How many people? Everyone. Every single person is influenced, yet every single person claims to be the exception (“It might work on other people, but not me.”)
@LostInParadise: “but it is hard to imagine many people saying that they were uncertain what to buy until they saw an ad for a product.”
It isn’t designed to work this way, and it generally doesn’t. The ubiquity of marketing and the techniques that are used are designed to generate certain feelings of inadequacy and to tap into genuine human desires (to belong, to feel agency, etc). In a capitalist system, people are consumers. 95% of purchases are completely unnecessary, harm the planet and our psychological/spiritual well-being, and leave us needing to buy more. This is the purpose of advertising.
The specific brands or products are all swimming in this general marketing pool that we are all swimming in. We can’t help but be influenced by marketing overall, and the specific product marketing allows people the only type of meaning (they believe) is possible: consumption and defining ourselves by our consumption.
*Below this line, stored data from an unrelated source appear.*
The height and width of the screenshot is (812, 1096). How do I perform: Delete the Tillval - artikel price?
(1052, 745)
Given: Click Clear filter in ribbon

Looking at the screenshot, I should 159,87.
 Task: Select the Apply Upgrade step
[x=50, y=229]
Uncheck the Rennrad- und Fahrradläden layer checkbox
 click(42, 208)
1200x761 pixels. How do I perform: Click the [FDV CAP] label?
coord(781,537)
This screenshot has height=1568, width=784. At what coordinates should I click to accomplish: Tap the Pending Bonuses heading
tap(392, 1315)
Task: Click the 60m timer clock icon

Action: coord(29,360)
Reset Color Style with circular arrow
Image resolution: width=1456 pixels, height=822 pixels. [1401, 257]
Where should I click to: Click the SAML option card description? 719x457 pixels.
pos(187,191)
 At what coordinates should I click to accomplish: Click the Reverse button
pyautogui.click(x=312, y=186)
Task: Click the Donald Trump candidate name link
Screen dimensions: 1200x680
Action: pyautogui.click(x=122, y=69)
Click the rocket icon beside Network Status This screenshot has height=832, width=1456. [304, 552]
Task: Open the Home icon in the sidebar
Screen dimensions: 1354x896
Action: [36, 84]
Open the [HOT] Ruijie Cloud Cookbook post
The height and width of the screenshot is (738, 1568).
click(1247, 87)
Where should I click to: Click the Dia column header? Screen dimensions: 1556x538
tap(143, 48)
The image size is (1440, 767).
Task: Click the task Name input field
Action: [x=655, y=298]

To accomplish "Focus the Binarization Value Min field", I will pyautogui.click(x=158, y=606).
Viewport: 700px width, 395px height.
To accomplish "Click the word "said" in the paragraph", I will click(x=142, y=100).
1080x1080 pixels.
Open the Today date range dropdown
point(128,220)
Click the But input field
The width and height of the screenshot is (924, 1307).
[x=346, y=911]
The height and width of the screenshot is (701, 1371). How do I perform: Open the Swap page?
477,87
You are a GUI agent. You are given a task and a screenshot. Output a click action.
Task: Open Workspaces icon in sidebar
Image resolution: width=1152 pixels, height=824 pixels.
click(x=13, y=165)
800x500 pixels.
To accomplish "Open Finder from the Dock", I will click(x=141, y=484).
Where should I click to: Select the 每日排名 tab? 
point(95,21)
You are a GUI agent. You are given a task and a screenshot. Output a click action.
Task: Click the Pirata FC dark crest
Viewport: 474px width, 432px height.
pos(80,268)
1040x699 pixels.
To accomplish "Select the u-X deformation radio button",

If you were completely off the grid, and never consumed corporate media with advertising or underwriting, you would be so out of the norm that you’d likely be an outcast on every possible level. You wouldn’t wear the clothes you currently wear, eat the food you eat, get around the way you currently do, etc. We can rationalize it and say, “Well, I would would live the same way had I not been exposed to a lifetime of marketing.”. But there is really no reason to believe this, and plenty of reasons to believe that we’re a result of decades of marketing.